A St. Louis alderwoman is questioning why the city has pivoted away from a public vote on the potential privatization of St. Louis Lambert International Airport.
Cara Spencer, D-20th Ward, has been pushing for a public vote for more than a year through her proposed legislation in the Board of Aldermen. So she was surprised to see a public vote had been suggested when the process first got off the ground.
Upon a closer look at the preliminary application submitted to the Federal Aviation Administration in 2017, Spencer said she recently realized a process involving a public vote was outlined as the preferred method for granting the city the authority to lease the airport.
That process would have first required a petition to be signed by at least 10% of city voters to trigger a vote to authorize the mayor to "enter into and execute a long-term lease of the airport," according to the application. [Editor's note: See pages 3-4 of the document embedded below.]
But under Mayor Lyda Krewson’s administration, Spencer says the city has quietly pivoted away from such a vote.
“My question right now, very specifically, is what has changed?” she said.
The two options
According to that preliminary FAA application, St. Louis city officials proposed two ways to allow the city to allow airport privatization under the city’s constitution.
The first option, which has prompted Spencer’s question, involved drafting a charter amendment that would specifically allow the leasing of the airport and address how the revenue from a lease would be used.

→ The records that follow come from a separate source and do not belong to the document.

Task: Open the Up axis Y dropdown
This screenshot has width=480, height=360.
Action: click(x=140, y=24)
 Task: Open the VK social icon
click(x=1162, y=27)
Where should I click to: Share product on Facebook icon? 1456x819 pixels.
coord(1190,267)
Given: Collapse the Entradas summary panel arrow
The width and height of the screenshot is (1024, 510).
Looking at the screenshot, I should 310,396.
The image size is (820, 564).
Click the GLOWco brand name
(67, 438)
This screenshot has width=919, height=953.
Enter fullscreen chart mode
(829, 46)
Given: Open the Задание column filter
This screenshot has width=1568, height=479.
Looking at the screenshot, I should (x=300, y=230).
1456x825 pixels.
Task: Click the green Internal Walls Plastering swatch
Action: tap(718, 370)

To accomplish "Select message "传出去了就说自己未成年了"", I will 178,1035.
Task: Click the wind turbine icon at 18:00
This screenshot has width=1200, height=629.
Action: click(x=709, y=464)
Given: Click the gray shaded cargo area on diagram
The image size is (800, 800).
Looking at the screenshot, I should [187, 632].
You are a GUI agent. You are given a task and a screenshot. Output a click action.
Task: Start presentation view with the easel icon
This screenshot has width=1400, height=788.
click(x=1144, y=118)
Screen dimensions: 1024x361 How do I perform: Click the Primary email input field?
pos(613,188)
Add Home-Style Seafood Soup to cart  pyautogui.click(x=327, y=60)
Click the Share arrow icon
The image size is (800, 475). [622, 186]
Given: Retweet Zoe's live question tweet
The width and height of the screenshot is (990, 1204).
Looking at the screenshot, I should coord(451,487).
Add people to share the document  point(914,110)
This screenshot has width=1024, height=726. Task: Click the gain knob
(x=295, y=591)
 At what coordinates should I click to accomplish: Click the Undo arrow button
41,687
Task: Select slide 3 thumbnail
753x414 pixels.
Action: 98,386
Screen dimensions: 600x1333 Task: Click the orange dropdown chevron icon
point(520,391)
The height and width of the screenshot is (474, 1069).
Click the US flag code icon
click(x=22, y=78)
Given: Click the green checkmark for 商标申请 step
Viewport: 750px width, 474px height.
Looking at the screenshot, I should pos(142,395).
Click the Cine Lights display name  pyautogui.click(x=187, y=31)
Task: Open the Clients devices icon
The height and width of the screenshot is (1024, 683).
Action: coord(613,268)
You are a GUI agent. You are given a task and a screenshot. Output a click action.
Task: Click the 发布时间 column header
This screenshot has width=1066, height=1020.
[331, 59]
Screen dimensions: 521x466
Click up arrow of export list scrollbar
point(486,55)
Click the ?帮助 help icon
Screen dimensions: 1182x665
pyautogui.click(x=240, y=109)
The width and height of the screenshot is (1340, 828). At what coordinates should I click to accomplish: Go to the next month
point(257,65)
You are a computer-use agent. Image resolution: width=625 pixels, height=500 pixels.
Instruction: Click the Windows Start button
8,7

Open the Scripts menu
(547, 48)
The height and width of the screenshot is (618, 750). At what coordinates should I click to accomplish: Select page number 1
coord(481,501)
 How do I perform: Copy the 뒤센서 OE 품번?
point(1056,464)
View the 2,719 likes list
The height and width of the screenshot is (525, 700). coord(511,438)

The application details how the city was already in the process of drafting a charter amendment. The plan was to circulate it among registered St. Louis voters, gathering enough signatures to trigger a special election. The Board of Aldermen then could vote to pass the amendment or allow a public vote to take place.
The city’s application said that process was expected to take about 300 days. Yet before passage of the charter amendment, the mayor would have had the authority to start the process of developing a request for qualifications and proposals.
The application also listed a second possibility: the Board of Aldermen could vote to amend an ordinance to allow a private lease to take place.
Why was the second option chosen?
Spencer said she has not heard back from the mayor’s office regarding the rationale as to why the city moved away from the option preferred by former Mayor Francis Slay’s administration.
But Linda Martinez, the mayor’s appointee to the working group considering privatization, recently addressed the question on St. Louis on the Air.
“If you read very carefully, the proposal was to submit to the people a charter amendment that would delegate solely to the mayor the opportunity to make a decision,” Martinez said. “This mayor said, ‘I don’t want to use that approach.’”
Instead, the mayor chose to pursue the option giving a vote to the Board of Aldermen and the Board of Estimate and Apportionment. The FAA and the airlines operating out of Lambert will also vote on any potential proposal.
With a charter amendment change, Martinez said the mayor felt she would have been given too much discretion over the final decision.
“Mayor Krewson came in and said, ‘I do not want to have this process rest solely on me as an individual. I want it to be the inclusive process.’”
When asked whether she supported a public vote this summer, Krewson said she didn’t think there was anything to vote on.
“I’m surprised that the Board of Aldermen would want to give up their authority and say, ‘Well, I don’t know if I support it or not; let’s take it to a vote of the people,’ but if they decide to do that at that point in time, then that’s what they’ll decide to do.”
Martinez said the FAA has been informed of the city’s current process and timeline.
An FAA spokeswoman told St. Louis Public Radio that a city’s preliminary application is not binding until it receives final approval from the FAA at the very end of the process.
Other avenues for a public vote
Though an update to the FAA wasn’t required, Spencer said she feels the public was left in the dark about the switch.
“It is really shocking to me that the underlying mechanism by which we’re granting the authority to move forward has so significantly changed without a single peep to the public, to the Board of Aldermen or otherwise regarding that,” she said.
Spencer has introduced three bills to force a public vote. All have stalled in committee. It’s unclear whether she has the votes needed for a discharge motion, which would bring them to the floor without a vote.
An activist group, STL Not for Sale, also is pursuing a public petition calling for residents to weigh in on the possible lease of the airport.
Josie Grillas, one of the group’s organizers, said they’re hoping to collect enough signatures to trigger a special election. Grillas estimates the group has collected about 7,000 of the 12,000 signatures needed.
“The signatures are coming in at more of a trickle, you know, a year in than when people were first volunteering and gung ho, but we have not stopped collecting signatures,” she said.
The city’s Airport Advisory Working Group is finalizing preliminary negotiations with the airlines and is expected to put out a request for qualifications soon to vet any potential bidders.
If the city moves forward from there, it would put out a call for proposals. Once an agreement is hammered out, final city approval of any possible transaction then would be required from the Board of Aldermen and the Board of Estimate and Apportionment.
Read more: St. Louis' Preliminary Application for the FAA's Airport Privitization Program, March 2017:
Clarification: This story has been updated to clarify the process by which a public vote on airport privatization could occur. Under the preferred plan outlined in a 2017 application to the FAA, St. Louis voters would have decided whether to amend the city's charter, authorizing the mayor to lease the airport.